REQUIREMENTS:
1. Reproduce the passage about the Fondation Cartier, starting with "Whether monographic or" and going on through "share interesting situations.".
2. According to the passage about the Fondation Cartier, who has led the exhibition team for the past 20 years?
3. Carry the passage about the Fondation Cartier forward from its last line.

*** EXTRACTED TEXT ***

Spotlight on a foundation that keeps a finger on the pulse of creativity.

The Fondation Cartier pour l’art contemporain, created to stimulate and inspire diversity in the contemporary art world, is itself a work in progress. The collaborations that it initiates spark unexpected adventures with many artists of our times. Spotlight on a foundation with a finger on the pulse of creativity.“

By art, we mean all the disciplines that allow creativity to be expressed. In terms of contemporary art, we include all living artists across all generations”, announces curator Grazia Quaroni. Diversity is therefore at the heart of the foundation’s agenda where videos, paintings, design, fashion and photography rub shoulders with sculptures and monumental installations in a program meant to “broaden our scope of reflexion.”

Exhibitions based on individual artists or themes

Whether monographic or thematic, each exhibition is unique. Each one is the result of the efforts of an entire team lead, for the past 20 years, by Hervé Chandès (see interview). The list of 200 projects is as intriguing, as it is impressive. From David Lynch’s disturbing realisms (2007) to island-themed installations by Agnès Varda (2006), or explorations on the subject of twins (1996) or graffiti (2007), the objective is to present “layered and engaging exhibitions.”

 

We want to share interesting situations.

*** ENTRIES PROVIDED ***

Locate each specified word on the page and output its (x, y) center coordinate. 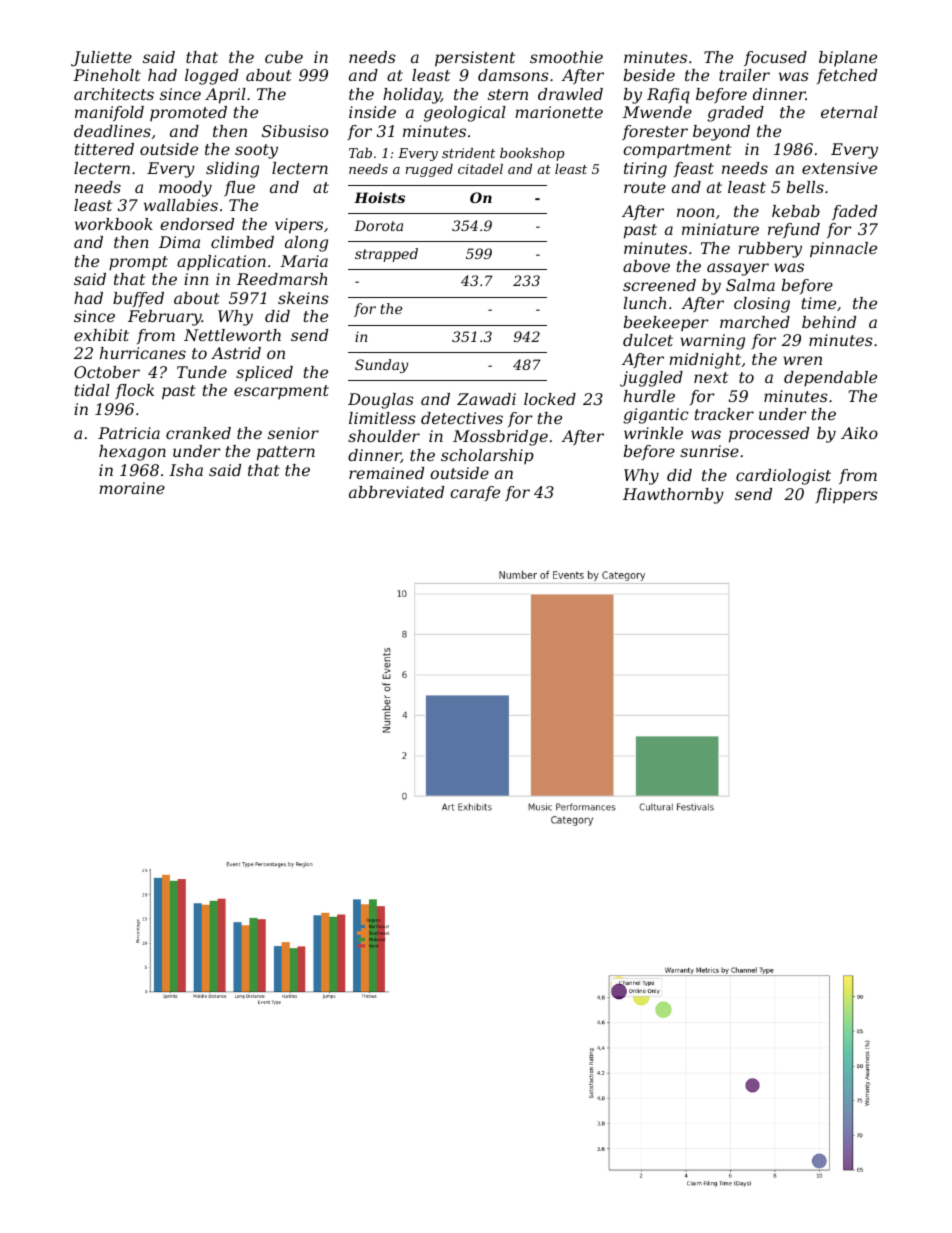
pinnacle (843, 250)
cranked (198, 433)
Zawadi (486, 399)
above (646, 266)
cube (284, 57)
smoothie (566, 57)
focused (775, 58)
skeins (303, 298)
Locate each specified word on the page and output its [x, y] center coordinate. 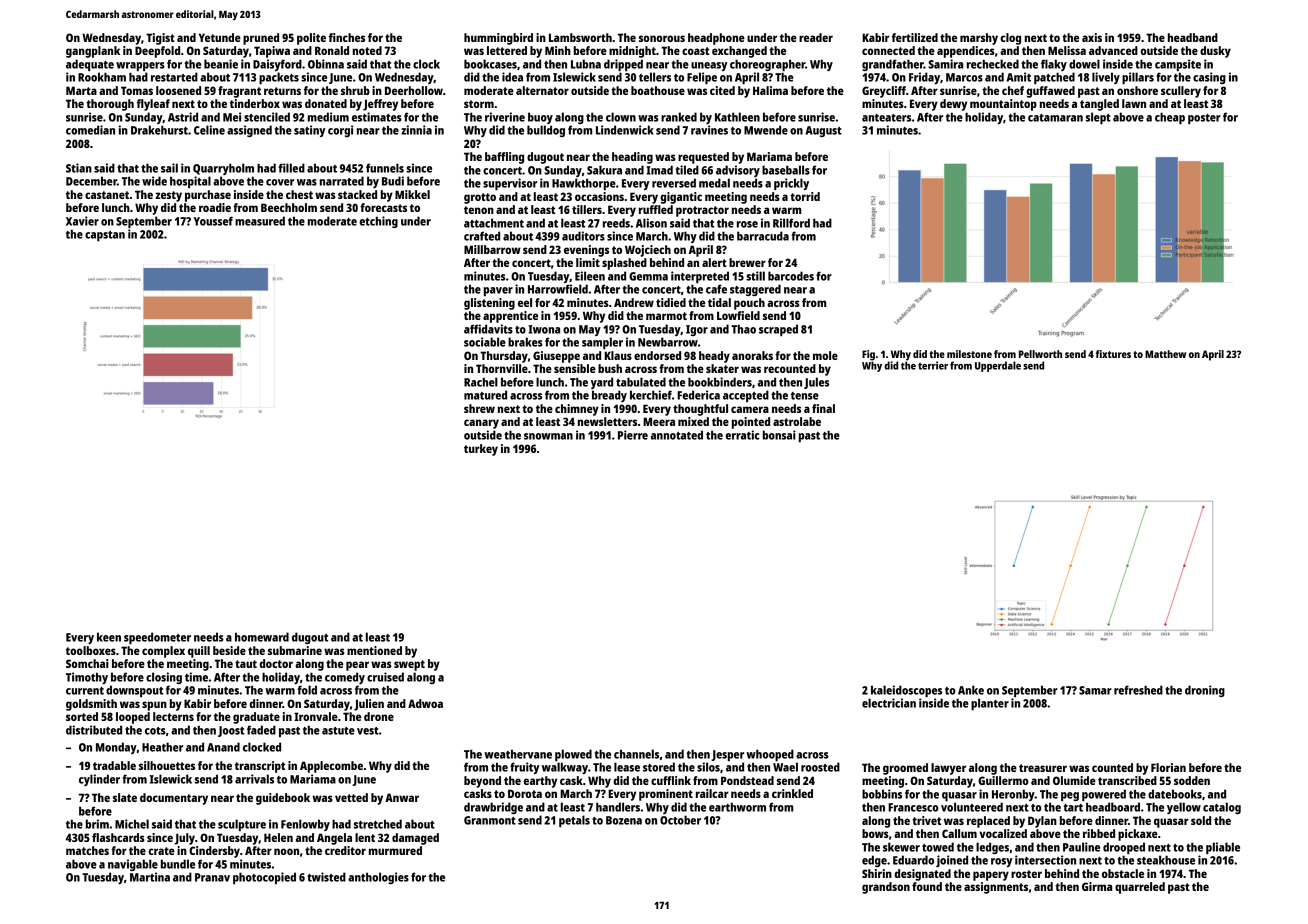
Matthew [1165, 354]
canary [481, 424]
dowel [1084, 64]
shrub [355, 90]
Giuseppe [556, 357]
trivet [926, 820]
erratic [742, 435]
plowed [573, 755]
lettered [507, 50]
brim [97, 824]
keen [109, 637]
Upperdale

***

TASK RESULTS:
1.
Whether monographic or thematic, each exhibition is unique. Each one is the result of the efforts of an entire team lead, for the past 20 years, by Hervé Chandès (see interview). The list of 200 projects is as intriguing, as it is impressive. From David Lynch’s disturbing realisms (2007) to island-themed installations by Agnès Varda (2006), or explorations on the subject of twins (1996) or graffiti (2007), the objective is to present “layered and engaging exhibitions.”

 

We want to share interesting situations.

2. Hervé Chandès

3.
Grazia Quaroni

The current exhibition by Chinese artist Yue Minjun (until 17 March, 2013), which sheds a light on the perplexity and disillusionment hidden behind the grotesquely exaggerated smiles of the characters, is accompanied by a series of fascinating documents. Filmed interviews of the artist, as well as Chinese curators, expose with disturbing honesty the situation faced by artists in China over the past 20 years. This is what the Foundation is also about, says Grazia Quaroni: “We want to share interesting situations.”

She admits that the projects often go against the common consensus, not with a goal to provoke, but rather to inspire. “Opportunity always triggers ideas”, she says naming the example of the famous 2004 Hiroshi Sugimoto exhibition, inspired by a simple photograph.

New art

The foundation also offers the possibility for artists to create “a piece they have always dreamed of” by providing them not only with the funds, but also with know-how and a network. As an example, Grazia Quatoni mentions the famous French photographer Raymond Depardon who was given the opportunity to create seven short films on the cities of Rio de Janeiro, Shanghai, Tokyo, Berlin, Moscow, Addis-Ababa and Cairo. “These artists leave a trace in the Fondation Cartier’s art collection” she explains, a collection considered to be one of the most representative (and outstanding) of contemporary art over the past 30 years.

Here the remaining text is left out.